Her brother, Ujjan Shrestha, a trader in Okhaldhunga, was shot dead by Balkrishna Dhungel, a former Royal Nepal Army personnel and his associates over Ujjan, a Newar, marrying his relative, a Brahmin.
Ujjan’ body was thrown into the Likhu River and never found. Dhungel later joined the Maoists. Four years after that incident Ujjan’s elder brother Ganesh was murdered by Maoists for daring to seek justice for his murdered brother.
A third tragedy struck the Shrestha family soon after when Ganesh’s teenage daughter Rachana, who in her innocence had shown the Maoists where her father was before he was killed, took her own life out of remorse.
Though a local court convicted Dhungel of Ujjan’s murder he was not brought to justice. Enjoying political patronage he contested elections in 2008 and won. In 2010, the Supreme Court upheld the lower court’s verdict, but Dhungel remains free.
Meanwhile Savitri continues her fight. Her story is not a stray one. There are thousands of families in Nepal who lost dear ones to brutalities by Maoists and government forces during the civil war.

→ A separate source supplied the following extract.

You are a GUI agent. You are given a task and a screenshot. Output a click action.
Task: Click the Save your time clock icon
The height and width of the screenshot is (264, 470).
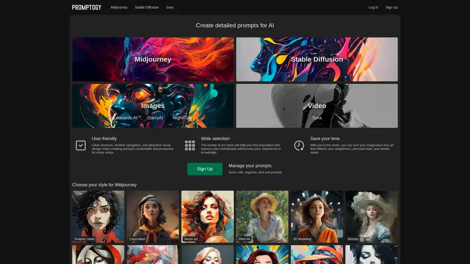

Over 1300 disappeared without a trace. As the world marked International Day of the Disappeared on Saturday Savitri and others like her in Nepal hope they would get justice soon.
“I am not an adversary to the Maoist party, nor ear any hostility with Dhungel. I am merely requesting implementation of the Supreme Court’s directive on the case,” she wrote in her book 5000 Painful Days.
In April this year, eight years after a peace deal ended the civil war, Nepal’s parliament passed a bill on setting up a Truth and Reconciliation Commission and a Commission of Inquiry on Disappearances.
Four months after that move there has been no progress on constituting the commissions that hopes to heal wounds of families who lost their dear ones and punish those guilty of human rights violations.
Some provisions of the bill which include amnesty for rapes, murders and other brutalities have led UN and human rights bodies in Nepal and abroad to seek amendment of such clauses.
But Nepal has refused to relent. Last month the government told Supreme Court the Truth and Reconciliation Commission and Commission on Enforced Disappearances Act, is consistent with international laws.